The HF-net2 model was further evaluated as an integrated feature extraction module in a SLAM system based on ORB-SLAM2, while an extended experimentation was performed in a rocky and a sandy scene at different times of day, using an RGB-Depth camera, while an RTK GNSS receiver was utilized for ground truth. Regarding the experimentation in the rocky scene, beyond the first experiment of a square-based path with high illumination where the proposed SLAM provides similar results compared with the ORB-SLAM2, the proposed SLAM outperforms the ORB-SLAM2 in the experiments with a square-based path and a right-angle path with low and medium illumination, respectively. Moreover, in the second square-based path experiment (
Figure 10b), the error of the ORB-SLAM2 in the end of the path is at a level of 30 cm instead of the proposed SLAM with an error at a level of 12 cm.

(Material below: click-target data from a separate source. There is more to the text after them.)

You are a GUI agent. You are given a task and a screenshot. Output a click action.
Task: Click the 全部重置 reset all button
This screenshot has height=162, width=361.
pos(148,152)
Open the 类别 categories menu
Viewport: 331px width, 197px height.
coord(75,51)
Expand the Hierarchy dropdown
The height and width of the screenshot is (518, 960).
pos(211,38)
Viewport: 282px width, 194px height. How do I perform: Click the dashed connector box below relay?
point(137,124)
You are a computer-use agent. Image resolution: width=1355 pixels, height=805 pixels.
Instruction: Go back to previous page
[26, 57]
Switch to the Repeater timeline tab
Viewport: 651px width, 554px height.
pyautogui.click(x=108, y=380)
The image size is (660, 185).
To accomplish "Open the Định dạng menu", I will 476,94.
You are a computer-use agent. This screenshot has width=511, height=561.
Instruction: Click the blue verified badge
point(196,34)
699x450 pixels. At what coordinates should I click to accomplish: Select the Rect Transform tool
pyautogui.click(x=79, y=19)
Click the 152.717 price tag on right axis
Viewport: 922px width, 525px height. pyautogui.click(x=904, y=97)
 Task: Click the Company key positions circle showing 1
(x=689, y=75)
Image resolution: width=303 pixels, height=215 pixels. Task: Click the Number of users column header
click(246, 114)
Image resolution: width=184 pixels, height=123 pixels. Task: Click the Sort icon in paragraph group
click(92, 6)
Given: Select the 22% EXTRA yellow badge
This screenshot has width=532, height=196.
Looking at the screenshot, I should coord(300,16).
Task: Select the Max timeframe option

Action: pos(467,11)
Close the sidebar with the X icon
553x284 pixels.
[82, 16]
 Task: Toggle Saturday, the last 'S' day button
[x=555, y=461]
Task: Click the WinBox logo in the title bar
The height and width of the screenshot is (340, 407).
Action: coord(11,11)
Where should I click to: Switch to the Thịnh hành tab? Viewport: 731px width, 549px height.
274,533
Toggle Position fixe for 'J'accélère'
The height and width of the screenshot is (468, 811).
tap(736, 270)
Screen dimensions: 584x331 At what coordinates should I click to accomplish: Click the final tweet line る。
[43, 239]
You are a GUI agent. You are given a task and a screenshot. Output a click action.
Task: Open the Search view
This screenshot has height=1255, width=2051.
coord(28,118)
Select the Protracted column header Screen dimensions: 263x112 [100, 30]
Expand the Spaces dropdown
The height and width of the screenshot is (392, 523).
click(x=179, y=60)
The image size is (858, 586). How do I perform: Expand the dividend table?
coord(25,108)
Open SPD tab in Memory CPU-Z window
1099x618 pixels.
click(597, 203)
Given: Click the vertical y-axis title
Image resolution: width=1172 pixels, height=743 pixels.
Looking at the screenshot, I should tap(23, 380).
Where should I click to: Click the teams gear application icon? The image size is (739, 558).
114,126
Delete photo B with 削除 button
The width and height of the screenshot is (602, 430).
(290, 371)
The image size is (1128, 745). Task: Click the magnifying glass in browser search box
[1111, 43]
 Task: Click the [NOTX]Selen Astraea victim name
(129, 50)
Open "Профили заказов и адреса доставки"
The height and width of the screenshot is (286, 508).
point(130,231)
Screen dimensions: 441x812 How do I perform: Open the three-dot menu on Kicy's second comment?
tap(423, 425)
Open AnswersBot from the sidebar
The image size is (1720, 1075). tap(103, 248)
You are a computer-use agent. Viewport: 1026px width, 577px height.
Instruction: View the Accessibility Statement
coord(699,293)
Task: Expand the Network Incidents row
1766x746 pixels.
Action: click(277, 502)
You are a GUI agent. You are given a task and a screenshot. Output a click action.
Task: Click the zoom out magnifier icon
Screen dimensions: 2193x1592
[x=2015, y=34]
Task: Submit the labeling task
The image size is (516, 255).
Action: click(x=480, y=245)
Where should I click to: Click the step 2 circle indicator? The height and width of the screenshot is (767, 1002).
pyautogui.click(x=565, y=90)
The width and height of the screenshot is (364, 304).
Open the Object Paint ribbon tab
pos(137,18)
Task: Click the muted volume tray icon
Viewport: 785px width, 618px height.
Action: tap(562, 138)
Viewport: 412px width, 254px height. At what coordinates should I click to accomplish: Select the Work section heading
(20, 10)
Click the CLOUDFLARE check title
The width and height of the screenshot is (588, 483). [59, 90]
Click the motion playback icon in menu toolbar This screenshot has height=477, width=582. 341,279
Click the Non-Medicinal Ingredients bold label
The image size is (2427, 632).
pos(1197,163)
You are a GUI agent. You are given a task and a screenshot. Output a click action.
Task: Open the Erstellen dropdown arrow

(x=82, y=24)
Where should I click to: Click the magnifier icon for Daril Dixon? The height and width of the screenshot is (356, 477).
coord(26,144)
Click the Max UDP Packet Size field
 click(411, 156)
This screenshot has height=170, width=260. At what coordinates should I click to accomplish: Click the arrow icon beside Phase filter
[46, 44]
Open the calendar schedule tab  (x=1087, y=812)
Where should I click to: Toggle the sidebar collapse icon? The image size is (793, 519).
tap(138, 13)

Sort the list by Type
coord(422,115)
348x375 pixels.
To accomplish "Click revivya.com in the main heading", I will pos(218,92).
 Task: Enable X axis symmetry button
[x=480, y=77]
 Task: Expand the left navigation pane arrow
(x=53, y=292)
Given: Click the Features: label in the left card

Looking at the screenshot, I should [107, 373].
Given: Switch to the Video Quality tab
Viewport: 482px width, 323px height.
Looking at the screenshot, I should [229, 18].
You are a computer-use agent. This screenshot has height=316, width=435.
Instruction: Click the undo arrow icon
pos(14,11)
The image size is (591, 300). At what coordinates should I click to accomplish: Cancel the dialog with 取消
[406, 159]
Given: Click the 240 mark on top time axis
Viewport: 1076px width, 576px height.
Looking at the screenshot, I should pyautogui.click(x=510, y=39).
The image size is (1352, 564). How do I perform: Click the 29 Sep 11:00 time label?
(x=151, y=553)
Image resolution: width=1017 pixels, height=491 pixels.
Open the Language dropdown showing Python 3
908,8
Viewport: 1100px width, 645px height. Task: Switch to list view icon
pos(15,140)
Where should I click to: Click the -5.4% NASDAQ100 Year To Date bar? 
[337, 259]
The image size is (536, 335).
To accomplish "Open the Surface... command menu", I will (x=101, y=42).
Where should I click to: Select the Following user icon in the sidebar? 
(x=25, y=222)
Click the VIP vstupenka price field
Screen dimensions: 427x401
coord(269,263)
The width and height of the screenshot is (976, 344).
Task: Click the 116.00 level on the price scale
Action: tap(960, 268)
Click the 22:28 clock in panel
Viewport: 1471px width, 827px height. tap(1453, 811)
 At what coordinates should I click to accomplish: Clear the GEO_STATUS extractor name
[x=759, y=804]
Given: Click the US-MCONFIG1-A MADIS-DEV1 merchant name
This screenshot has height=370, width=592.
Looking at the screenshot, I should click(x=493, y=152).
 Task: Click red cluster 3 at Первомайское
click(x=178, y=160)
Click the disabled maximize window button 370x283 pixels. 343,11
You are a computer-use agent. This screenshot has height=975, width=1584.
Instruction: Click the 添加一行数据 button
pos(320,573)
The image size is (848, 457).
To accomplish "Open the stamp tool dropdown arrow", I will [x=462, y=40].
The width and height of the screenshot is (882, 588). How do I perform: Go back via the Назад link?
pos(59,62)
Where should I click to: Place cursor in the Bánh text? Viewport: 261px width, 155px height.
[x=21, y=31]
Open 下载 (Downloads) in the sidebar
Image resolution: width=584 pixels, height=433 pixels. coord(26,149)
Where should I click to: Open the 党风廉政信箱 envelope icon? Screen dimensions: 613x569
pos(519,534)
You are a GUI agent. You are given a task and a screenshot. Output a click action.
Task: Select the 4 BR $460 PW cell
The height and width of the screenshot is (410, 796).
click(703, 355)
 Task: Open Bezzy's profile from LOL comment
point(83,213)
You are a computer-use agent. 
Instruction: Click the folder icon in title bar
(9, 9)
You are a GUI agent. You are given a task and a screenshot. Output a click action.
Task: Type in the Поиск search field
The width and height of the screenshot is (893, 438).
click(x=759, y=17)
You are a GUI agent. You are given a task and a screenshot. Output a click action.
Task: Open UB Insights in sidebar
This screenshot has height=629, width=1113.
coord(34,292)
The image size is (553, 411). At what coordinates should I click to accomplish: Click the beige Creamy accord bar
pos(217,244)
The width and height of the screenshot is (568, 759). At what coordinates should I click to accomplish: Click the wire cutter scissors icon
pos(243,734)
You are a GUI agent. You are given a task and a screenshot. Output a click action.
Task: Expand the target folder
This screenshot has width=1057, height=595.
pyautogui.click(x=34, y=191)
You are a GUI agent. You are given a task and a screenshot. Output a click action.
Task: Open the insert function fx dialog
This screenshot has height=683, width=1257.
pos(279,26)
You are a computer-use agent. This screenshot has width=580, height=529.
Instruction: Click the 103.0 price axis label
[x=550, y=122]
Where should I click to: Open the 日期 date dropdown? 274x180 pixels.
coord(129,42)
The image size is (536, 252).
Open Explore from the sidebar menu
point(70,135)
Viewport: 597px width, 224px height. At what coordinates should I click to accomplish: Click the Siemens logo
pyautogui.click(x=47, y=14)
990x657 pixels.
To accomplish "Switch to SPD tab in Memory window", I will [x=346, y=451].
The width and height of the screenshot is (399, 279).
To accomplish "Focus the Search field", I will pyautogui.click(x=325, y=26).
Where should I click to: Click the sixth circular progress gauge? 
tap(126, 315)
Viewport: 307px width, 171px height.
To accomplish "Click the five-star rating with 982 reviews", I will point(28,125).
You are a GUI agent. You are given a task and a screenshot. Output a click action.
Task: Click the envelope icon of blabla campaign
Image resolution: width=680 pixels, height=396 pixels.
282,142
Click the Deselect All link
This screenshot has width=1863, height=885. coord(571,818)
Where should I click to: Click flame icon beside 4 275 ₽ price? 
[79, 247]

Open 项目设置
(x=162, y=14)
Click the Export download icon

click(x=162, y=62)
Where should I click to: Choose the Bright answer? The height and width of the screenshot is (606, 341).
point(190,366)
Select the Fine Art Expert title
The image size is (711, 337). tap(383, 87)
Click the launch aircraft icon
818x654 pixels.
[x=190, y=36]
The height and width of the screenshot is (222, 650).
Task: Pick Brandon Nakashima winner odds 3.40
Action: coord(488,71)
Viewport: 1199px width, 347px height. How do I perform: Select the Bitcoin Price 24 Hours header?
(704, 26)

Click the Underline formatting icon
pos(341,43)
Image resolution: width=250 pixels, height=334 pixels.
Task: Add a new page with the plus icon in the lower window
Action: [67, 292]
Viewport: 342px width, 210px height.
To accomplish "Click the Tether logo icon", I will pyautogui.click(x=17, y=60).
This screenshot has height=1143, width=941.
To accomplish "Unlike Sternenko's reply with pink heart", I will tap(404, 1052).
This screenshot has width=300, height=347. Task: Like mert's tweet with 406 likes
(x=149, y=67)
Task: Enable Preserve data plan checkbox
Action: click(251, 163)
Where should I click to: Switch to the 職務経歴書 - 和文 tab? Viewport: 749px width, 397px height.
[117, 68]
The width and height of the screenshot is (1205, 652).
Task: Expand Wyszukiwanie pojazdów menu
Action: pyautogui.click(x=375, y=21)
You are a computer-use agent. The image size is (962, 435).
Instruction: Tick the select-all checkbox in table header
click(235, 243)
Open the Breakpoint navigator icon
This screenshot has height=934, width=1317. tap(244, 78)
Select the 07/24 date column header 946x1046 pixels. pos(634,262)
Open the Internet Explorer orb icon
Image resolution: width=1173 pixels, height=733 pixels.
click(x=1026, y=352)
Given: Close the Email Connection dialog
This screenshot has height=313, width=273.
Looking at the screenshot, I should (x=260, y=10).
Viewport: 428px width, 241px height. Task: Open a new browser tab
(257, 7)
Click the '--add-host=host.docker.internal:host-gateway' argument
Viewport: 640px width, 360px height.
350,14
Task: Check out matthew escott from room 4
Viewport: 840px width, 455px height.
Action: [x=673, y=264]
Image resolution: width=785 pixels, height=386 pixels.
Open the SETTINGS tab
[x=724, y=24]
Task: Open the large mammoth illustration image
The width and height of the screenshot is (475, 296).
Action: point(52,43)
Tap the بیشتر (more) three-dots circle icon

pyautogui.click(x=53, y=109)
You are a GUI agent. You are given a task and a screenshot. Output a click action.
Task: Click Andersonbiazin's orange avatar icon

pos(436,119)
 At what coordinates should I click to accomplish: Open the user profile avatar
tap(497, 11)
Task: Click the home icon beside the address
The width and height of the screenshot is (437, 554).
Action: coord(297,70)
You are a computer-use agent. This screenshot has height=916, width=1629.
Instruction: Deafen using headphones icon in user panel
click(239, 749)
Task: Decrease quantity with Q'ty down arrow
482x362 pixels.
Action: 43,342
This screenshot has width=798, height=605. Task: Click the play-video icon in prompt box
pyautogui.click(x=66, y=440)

Concerning the sandy scene, the first experiment was performed using a random-based path on a sunny day with high illumination, while in the second experiment, the illumination of the first experiment was artificially decreased using different levels of quite low illumination in each frame aiming to evaluate the proposed SLAM system in extremely challenging conditions. The proposed SLAM proved its robustness, achieving an RMSE error at a level of 0.25 and a standard deviation at a level of 0.05 in both experiments, instead of the ORB-SLAM2 where, in the first experiment, the RMSE was noted at a level of 0.35, and at the second experiment, a level of 0.50 with standard deviation 0.12 and 0.17, respectively.
The experimentation of the SLAM systems proves that the proposed SLAM provides higher accuracy than the ORB-SLAM2 in unstructured environments with medium and low illumination while in extremely challenging scenes, either due to poor-featured information or to extremely low illumination, the proposed SLAM extracts significantly higher and more robust results compared with the ORB-SLAM2.
6. Conclusions
To sum up, a multi-task distillation-based architecture, called HF-net2, was developed aiming to implement a keypoint detector and descriptor which is focused on unstructured environments and completely unknown planetary scenes. The model was trained with a specialized image dataset with planetary scenes and evaluated in terms of illumination and viewpoint changes, using a proposed benchmark dataset. HF-net2 proved its robustness compared with several well-known feature extractors, achieving the highest overall accuracy after its teacher, SuperPoint.
Moreover, the HF-net2 model was integrated in a visual SLAM system based on ORB-SLAM2 aiming to develop a SLAM system that is specialized in unstructured environments. The experimentation, which performed in two different areas with several illumination conditions, proved that the proposed SLAM provides satisfactory accuracy in unstructured feature-poor environments with illumination changes, outperforming the ORB-SLAM2.
The future work of this study is two-fold. At first, the proposed architecture will be further improved and fine-tuned by enriching the training and evaluation dataset with more rover-based data, while secondly, the proposed SLAM system will be further optimized in terms of a loop closing module utilizing only the global descriptor instead of a BoW algorithm which can fail in completely unknown environments [
48].
As a conclusion, this study proved that the use of deep learning architectures in feature extraction provides a crucial potential in autonomous navigation on unstructured environments which can reinforce the planetary exploration missions, acquiring extremely valuable knowledge for the future of humanity.